Going through the data below, please show each line containing the string "computer".

[Records for processing]
[Start of Attachment]

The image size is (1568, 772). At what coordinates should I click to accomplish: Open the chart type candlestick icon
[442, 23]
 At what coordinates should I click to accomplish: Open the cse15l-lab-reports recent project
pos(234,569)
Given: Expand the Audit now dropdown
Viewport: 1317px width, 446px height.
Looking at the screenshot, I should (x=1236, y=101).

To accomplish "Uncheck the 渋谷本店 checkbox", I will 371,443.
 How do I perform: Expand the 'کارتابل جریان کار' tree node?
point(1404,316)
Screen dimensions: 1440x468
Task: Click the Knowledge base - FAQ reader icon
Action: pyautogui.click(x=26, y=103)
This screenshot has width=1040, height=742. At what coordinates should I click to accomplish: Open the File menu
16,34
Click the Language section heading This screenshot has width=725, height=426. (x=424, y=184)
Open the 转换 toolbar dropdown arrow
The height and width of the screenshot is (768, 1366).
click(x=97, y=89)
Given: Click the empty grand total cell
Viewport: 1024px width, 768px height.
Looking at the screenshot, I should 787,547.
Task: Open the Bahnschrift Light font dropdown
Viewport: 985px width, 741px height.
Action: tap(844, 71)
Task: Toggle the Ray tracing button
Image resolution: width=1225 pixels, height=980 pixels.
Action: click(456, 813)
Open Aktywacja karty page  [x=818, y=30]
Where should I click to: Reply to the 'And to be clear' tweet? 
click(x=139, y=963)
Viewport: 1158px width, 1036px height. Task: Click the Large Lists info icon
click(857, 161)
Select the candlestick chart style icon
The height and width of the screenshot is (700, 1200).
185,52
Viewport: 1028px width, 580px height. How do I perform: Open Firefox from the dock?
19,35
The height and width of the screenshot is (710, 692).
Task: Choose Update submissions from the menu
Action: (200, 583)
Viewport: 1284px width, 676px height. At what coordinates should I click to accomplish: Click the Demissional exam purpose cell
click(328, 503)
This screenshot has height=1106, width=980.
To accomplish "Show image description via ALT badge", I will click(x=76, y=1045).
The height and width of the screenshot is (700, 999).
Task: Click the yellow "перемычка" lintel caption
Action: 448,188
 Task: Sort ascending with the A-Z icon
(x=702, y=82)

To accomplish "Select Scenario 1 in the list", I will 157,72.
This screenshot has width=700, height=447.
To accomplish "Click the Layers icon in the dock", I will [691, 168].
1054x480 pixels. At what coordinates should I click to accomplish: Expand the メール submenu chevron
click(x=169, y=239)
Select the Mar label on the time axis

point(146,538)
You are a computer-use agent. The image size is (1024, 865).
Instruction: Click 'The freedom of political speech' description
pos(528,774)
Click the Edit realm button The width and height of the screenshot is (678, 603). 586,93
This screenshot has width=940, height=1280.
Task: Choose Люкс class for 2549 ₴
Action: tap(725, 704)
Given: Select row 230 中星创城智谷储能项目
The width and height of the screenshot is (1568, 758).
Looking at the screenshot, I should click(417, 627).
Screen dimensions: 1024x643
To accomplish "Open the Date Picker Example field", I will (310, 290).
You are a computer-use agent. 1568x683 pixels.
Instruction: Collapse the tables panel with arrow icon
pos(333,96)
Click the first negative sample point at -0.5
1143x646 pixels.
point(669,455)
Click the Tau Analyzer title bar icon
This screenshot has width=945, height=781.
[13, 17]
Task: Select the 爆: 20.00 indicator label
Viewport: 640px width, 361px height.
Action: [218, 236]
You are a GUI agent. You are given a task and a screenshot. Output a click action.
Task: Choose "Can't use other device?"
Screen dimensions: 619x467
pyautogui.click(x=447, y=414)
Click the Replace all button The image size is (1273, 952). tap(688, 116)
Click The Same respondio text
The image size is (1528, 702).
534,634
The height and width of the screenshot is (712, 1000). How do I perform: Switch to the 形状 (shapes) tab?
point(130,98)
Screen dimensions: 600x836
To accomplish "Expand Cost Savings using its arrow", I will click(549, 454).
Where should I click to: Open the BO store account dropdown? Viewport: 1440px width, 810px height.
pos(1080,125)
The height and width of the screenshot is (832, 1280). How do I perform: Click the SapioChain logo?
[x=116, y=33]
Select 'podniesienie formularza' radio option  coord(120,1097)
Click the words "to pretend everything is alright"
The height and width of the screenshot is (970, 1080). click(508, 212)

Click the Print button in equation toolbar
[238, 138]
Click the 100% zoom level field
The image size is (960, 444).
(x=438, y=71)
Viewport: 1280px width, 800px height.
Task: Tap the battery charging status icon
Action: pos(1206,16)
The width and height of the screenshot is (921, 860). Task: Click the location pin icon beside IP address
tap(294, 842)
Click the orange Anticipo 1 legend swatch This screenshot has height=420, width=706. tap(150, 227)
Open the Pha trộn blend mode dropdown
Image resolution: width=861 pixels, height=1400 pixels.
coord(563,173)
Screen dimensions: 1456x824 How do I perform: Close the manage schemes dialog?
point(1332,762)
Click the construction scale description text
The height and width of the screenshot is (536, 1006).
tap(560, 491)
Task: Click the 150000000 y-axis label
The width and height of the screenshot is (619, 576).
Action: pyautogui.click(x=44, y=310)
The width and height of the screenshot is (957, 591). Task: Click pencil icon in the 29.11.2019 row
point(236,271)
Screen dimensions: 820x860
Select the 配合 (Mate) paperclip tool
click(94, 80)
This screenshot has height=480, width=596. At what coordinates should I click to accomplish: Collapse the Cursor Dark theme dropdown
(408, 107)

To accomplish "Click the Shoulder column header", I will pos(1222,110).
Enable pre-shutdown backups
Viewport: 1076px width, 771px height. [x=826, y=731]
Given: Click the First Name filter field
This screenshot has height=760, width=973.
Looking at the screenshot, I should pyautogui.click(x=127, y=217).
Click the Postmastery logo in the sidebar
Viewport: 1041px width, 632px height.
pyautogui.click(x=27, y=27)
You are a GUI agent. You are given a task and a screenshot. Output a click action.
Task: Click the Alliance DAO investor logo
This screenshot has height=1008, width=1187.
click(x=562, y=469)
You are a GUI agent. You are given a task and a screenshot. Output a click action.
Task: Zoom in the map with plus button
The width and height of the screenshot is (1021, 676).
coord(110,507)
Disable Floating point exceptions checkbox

[End of Attachment]

[Task answer]
You are a computer-use agent. The image size is (1024, 865).
You are a computer-use agent. 1568x683 pixels.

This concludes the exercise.